**Challenge 1:** The forum reply on Great Expectations has four bulleted lines. List the phrase that opens each one, up to its first comma.
**Challenge 2:** Reproduce the forum reply on Great Expectations word for word, starting at "Great question! Firstly, absolutely" and ending at "work on it.".
**Challenge 3:**
Answer these questions using the forum reply on Great Expectations:
(a) The reply suggests viewing the ML model itself as what?
(b) Which kind of check does the writer call absolutely essential?
(c) According to the reply, what can anomaly detection checks not benefit from?

**Text section:**
Great question! Firstly, absolutely Great Expectations is a great fit for this use case. It’s actually one of the original cases that inspired my work on it.
There’s a lot in your question that I think is worth a deep discussion about the practice of monitoring and measuring reliability of a ML system, but I think a concrete way to think about the action here is to view the ML model itself as a node in a DAG that processes input data (the features to be used for modeling) and produces output data.
In that simple model, Great Expectations is useful for both the input and the output. On the input side, you’re likely to be able to have expectations about:
- structure of data, to ensure the preprocessing is working as intended, and
- distribution of data, to ensure you’re seeing data that is similar to what you trained on
On the output side, you essentially can think of your expectations as also falling into those two categories, though of course the expectations themselves are likely to be different.
There are alternatives to GE, but I think of them as falling into two extremes, with GE being more in the middle of these:
- process-oriented quality checks, such as sampling and routing to human reviewers. I believe, by the way, that such an approach is absolutely essential, but it’s best done in a way where the level of effort is informed by GE
- Anomaly detection checks, where you’re asking a system to see if you observe a change in distributions say, but without being able to benefit from your designer’s knowledge about what the system should see.
Happy to discuss this more!

**Collected material:**

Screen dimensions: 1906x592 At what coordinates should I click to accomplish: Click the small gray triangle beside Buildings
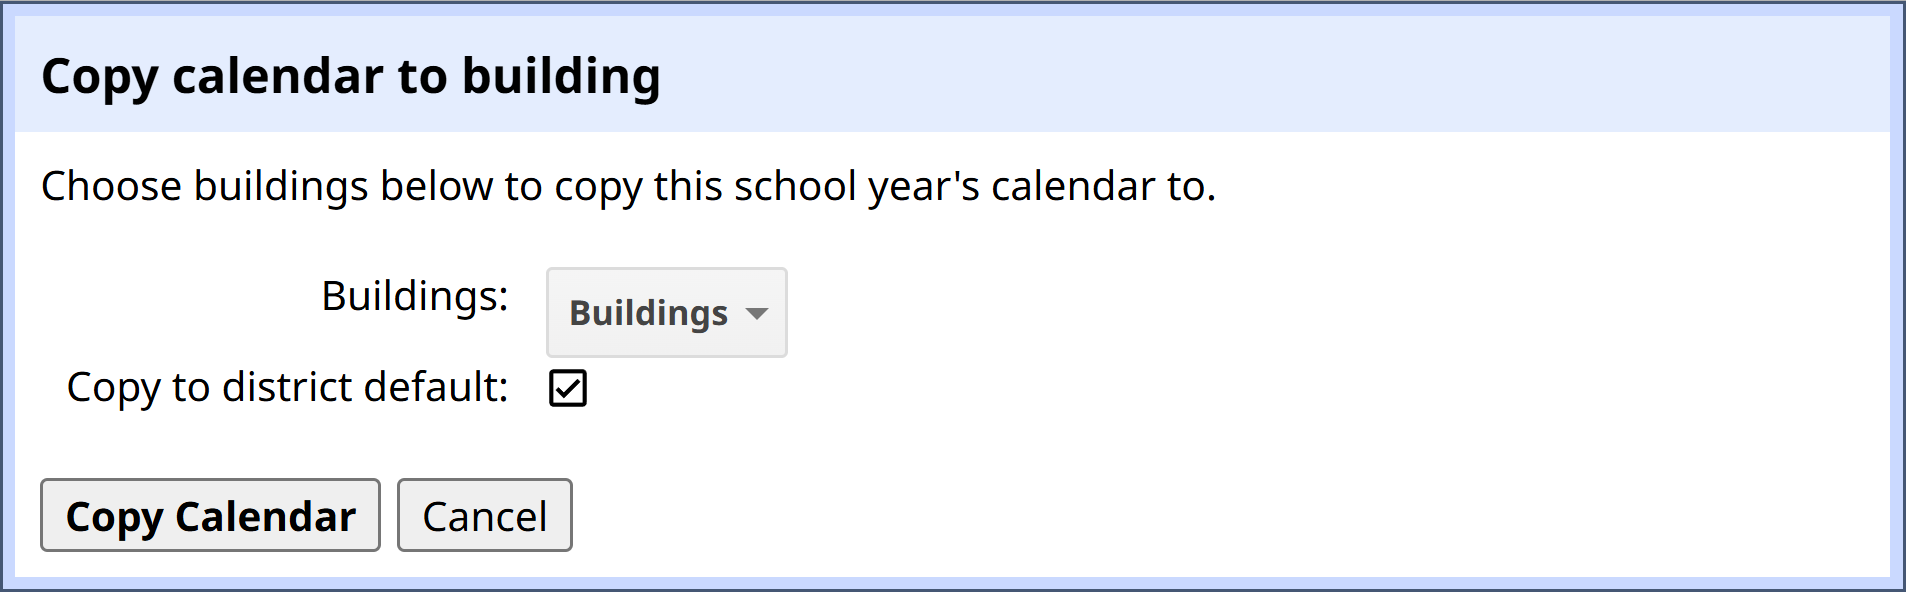click(x=757, y=314)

**Exercise result 1:**
- structure of data
- distribution of data
- process-oriented quality checks
- Anomaly detection checks

**Exercise result 2:**
Great question! Firstly, absolutely Great Expectations is a great fit for this use case. It’s actually one of the original cases that inspired my work on it.

**Exercise result 3:**
(a) A node in a DAG that processes input data (the features to be used for modeling) and produces output data.
(b) Process-oriented quality checks, such as sampling and routing to human reviewers.
(c) The designer's knowledge about what the system should see.